Мир упорядочен, структурирован хотя бы уже (в том числе) и потому, что на всякое «Да» всегда есть своё «Нет», и наоборот, и не только столь однозначные, но и амбивалентные, усложняющие мировую структуру противоречия находят в ней своё место: например, между Да-да и Нет-да…

Ф.Ницше хоть и клеймит немцев за их недостаточные позитивизм, твёрдость, мужество и научность, но делает это как-то очень уж риторически и неконкретно, однако мы сейчас не об этом, а о том, что его критика христианства сама по себе заражена изрядной долей тевтонского запала, когда он, вооружившись надуманной «волей к власти» (унаследованной от «воли к жизни» А.Шопенгауэра), «высосанной» из заурядного стремления к осуществлению себя, и пристрастно-яростным напором, с лёгкостью перепрыгивает несуразные пропасти, наспех замаскированные разноцветными нитками, какими он лихо «шьёт» к своим вполне резонным и корректным доводам абсолютно непозволительные для любой науки (а он демонстративно заявляет о своих претензиях на научность) подзаборно-площадные приговоры и восторженно-клеветнические гиперболы… Особенно странно, что Ницше, забыв вдруг на время о безумии своего дионисийства, негодует на известные парадоксы христианства и на отсутствие в нём заурядного земного реализма и трезвого практицизма, — вот уж поистине немецкий подход, с которым даже не хочется спорить, настолько он в данном контексте наивен и смешон…

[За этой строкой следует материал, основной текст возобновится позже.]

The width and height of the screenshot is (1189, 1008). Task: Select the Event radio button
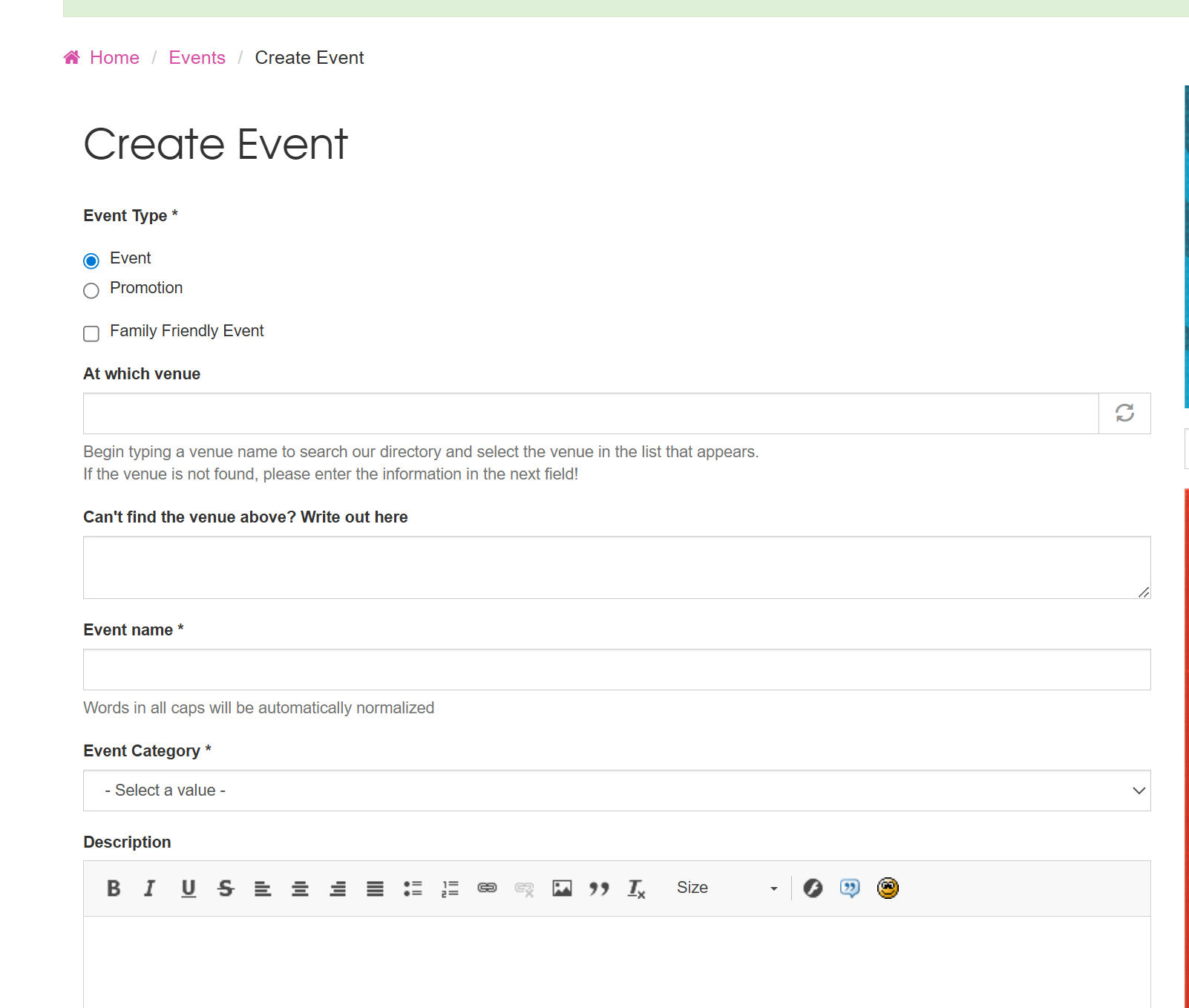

Короче, когда ему надо что-то доказать, он сваливает что ни попадя в одну кучу, доводит себя до белого каления и, будто взгромоздившись на бешеную кобылу, несётся во весь опор не разбирая дороги, и, уж конечно, вызывает неподдельное восхищение — самим этим своим тевтонским, эпатажно-экзальтированным аллюром.

Идя по кругу, сталкивая лбами и чуть ли даже не меняя местами Ф.Ницше и Л.Толстого (потому что они на самом деле близнецы-братья), мы наконец констатируем главное: первый, будучи смиренником, сделал себя бунтарём, а второй, наоборот, будучи бунтарём, сделал себя смиренником. По этой же причине первый стал по преимуществу художником, а второй перестал им быть. Как бы там ни было, оба совершили эпохальные прорывы в амбивалентных своих ипостасях, а по поводу христианства пересеклись в одном общем для обоих пункте — в критике земной церкви.